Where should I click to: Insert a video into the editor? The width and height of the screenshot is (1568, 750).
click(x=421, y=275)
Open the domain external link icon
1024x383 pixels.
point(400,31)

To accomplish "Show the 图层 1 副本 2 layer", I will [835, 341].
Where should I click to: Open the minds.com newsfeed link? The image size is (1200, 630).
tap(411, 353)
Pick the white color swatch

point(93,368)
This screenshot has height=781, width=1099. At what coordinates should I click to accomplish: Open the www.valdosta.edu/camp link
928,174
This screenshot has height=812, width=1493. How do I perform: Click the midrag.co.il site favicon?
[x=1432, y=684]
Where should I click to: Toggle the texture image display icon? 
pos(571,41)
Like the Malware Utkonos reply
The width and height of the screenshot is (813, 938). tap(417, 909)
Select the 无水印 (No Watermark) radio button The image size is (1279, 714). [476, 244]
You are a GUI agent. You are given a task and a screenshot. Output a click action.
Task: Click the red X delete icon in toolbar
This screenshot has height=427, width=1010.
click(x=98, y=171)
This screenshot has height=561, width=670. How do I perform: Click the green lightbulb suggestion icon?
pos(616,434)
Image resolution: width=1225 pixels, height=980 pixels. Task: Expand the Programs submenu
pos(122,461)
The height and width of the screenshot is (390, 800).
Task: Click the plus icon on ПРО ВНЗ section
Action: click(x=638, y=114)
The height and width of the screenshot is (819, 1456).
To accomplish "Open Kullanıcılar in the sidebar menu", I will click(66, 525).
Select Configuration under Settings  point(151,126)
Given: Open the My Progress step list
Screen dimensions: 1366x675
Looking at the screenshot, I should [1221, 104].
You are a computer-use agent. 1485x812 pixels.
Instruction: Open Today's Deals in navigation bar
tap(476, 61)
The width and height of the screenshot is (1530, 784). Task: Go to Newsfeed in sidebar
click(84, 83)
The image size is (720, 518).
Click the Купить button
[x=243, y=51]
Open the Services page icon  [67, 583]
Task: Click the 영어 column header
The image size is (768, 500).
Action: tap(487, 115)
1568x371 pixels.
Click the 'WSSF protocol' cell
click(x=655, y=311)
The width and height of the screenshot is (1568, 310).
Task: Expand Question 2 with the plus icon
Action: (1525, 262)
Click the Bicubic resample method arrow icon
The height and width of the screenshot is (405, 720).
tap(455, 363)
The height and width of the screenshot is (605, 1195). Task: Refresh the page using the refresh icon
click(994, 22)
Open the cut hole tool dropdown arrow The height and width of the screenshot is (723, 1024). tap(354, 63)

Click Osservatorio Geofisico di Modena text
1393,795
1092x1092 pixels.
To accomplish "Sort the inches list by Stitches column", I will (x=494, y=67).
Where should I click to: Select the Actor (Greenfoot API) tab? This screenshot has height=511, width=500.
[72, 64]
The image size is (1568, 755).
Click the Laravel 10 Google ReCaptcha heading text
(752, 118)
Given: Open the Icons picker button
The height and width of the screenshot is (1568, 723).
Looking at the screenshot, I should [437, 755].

● WHAT YOU HAVE TO DO: Output each line of the listing above as a numbered list, omitting blank lines.

● FULL OUTPUT:
1. Where should I click to: Insert a video into the editor? The width and height of the screenshot is (1568, 750).
2. click(x=421, y=275)
3. Open the domain external link icon
4. 1024x383 pixels.
5. point(400,31)
6. To accomplish "Show the 图层 1 副本 2 layer", I will [835, 341].
7. Where should I click to: Open the minds.com newsfeed link? The image size is (1200, 630).
8. tap(411, 353)
9. Pick the white color swatch
10. point(93,368)
11. This screenshot has height=781, width=1099. At what coordinates should I click to accomplish: Open the www.valdosta.edu/camp link
12. 928,174
13. This screenshot has height=812, width=1493. How do I perform: Click the midrag.co.il site favicon?
14. [x=1432, y=684]
15. Where should I click to: Toggle the texture image display icon? 
16. pos(571,41)
17. Like the Malware Utkonos reply
18. The width and height of the screenshot is (813, 938). tap(417, 909)
19. Select the 无水印 (No Watermark) radio button The image size is (1279, 714). [476, 244]
20. You are a GUI agent. You are given a task and a screenshot. Output a click action.
21. Task: Click the red X delete icon in toolbar
22. This screenshot has height=427, width=1010.
23. click(x=98, y=171)
24. This screenshot has height=561, width=670. How do I perform: Click the green lightbulb suggestion icon?
25. pos(616,434)
26. Image resolution: width=1225 pixels, height=980 pixels. Task: Expand the Programs submenu
27. pos(122,461)
28. The height and width of the screenshot is (390, 800).
29. Task: Click the plus icon on ПРО ВНЗ section
30. Action: click(x=638, y=114)
31. The height and width of the screenshot is (819, 1456).
32. To accomplish "Open Kullanıcılar in the sidebar menu", I will click(66, 525).
33. Select Configuration under Settings  point(151,126)
34. Given: Open the My Progress step list
35. Screen dimensions: 1366x675
36. Looking at the screenshot, I should [1221, 104].
37. You are a computer-use agent. 1485x812 pixels.
38. Instruction: Open Today's Deals in navigation bar
39. tap(476, 61)
40. The width and height of the screenshot is (1530, 784). Task: Go to Newsfeed in sidebar
41. click(84, 83)
42. The image size is (720, 518).
43. Click the Купить button
44. [x=243, y=51]
45. Open the Services page icon  [67, 583]
46. Task: Click the 영어 column header
47. The image size is (768, 500).
48. Action: tap(487, 115)
49. 1568x371 pixels.
50. Click the 'WSSF protocol' cell
51. click(x=655, y=311)
52. The width and height of the screenshot is (1568, 310).
53. Task: Expand Question 2 with the plus icon
54. Action: (1525, 262)
55. Click the Bicubic resample method arrow icon
56. The height and width of the screenshot is (405, 720).
57. tap(455, 363)
58. The height and width of the screenshot is (605, 1195). Task: Refresh the page using the refresh icon
59. click(994, 22)
60. Open the cut hole tool dropdown arrow The height and width of the screenshot is (723, 1024). tap(354, 63)
61. Click Osservatorio Geofisico di Modena text
62. 1393,795
63. 1092x1092 pixels.
64. To accomplish "Sort the inches list by Stitches column", I will (x=494, y=67).
65. Where should I click to: Select the Actor (Greenfoot API) tab? This screenshot has height=511, width=500.
66. [72, 64]
67. The image size is (1568, 755).
68. Click the Laravel 10 Google ReCaptcha heading text
69. (752, 118)
70. Given: Open the Icons picker button
71. The height and width of the screenshot is (1568, 723).
72. Looking at the screenshot, I should [437, 755].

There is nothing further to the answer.